(Available data begins)

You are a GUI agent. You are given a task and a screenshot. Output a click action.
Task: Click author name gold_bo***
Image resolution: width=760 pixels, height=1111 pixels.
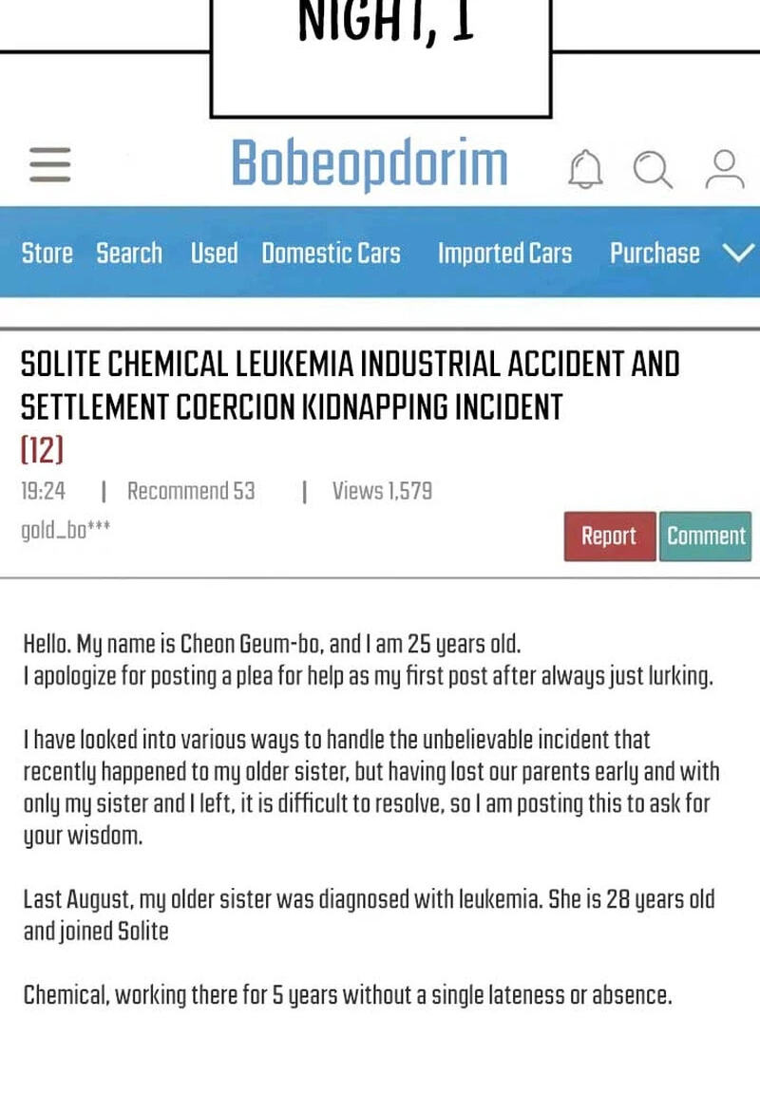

(Available data ends)
(Available data begins)

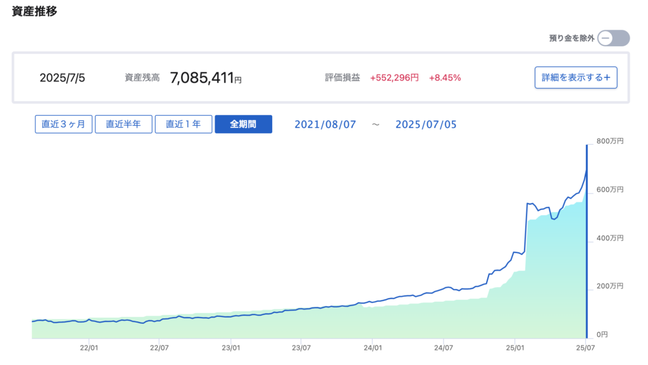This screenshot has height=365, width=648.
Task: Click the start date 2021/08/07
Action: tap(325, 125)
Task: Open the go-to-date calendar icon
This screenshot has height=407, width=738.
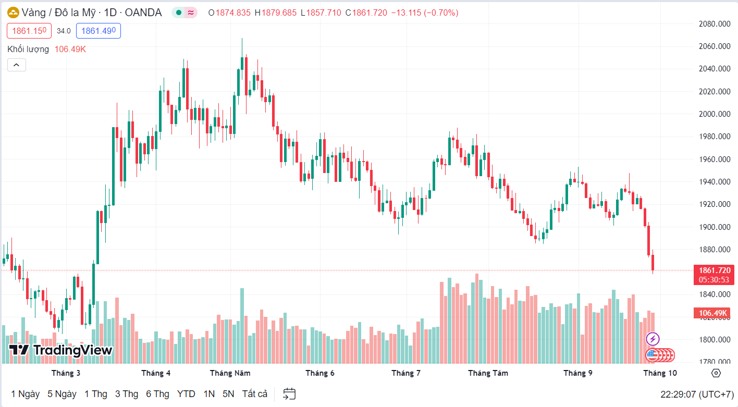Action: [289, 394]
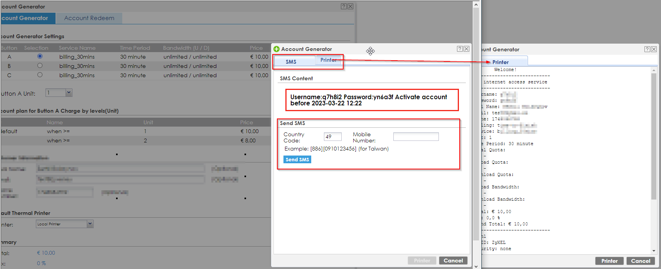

(Available data ends)
(Available data begins)

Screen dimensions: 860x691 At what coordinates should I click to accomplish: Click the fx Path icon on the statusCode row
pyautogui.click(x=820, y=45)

(Available data ends)

The lines above starting at the one that contains "You are a GUI" and ending at the one that contains "Image resolution: width=760" must be transcribed exactly, and no other lines may appear.

Exercise solution —
You are a GUI agent. You are given a task and a screenshot. Output a click action.
Task: Click author name gold_bo***
Image resolution: width=760 pixels, height=1111 pixels.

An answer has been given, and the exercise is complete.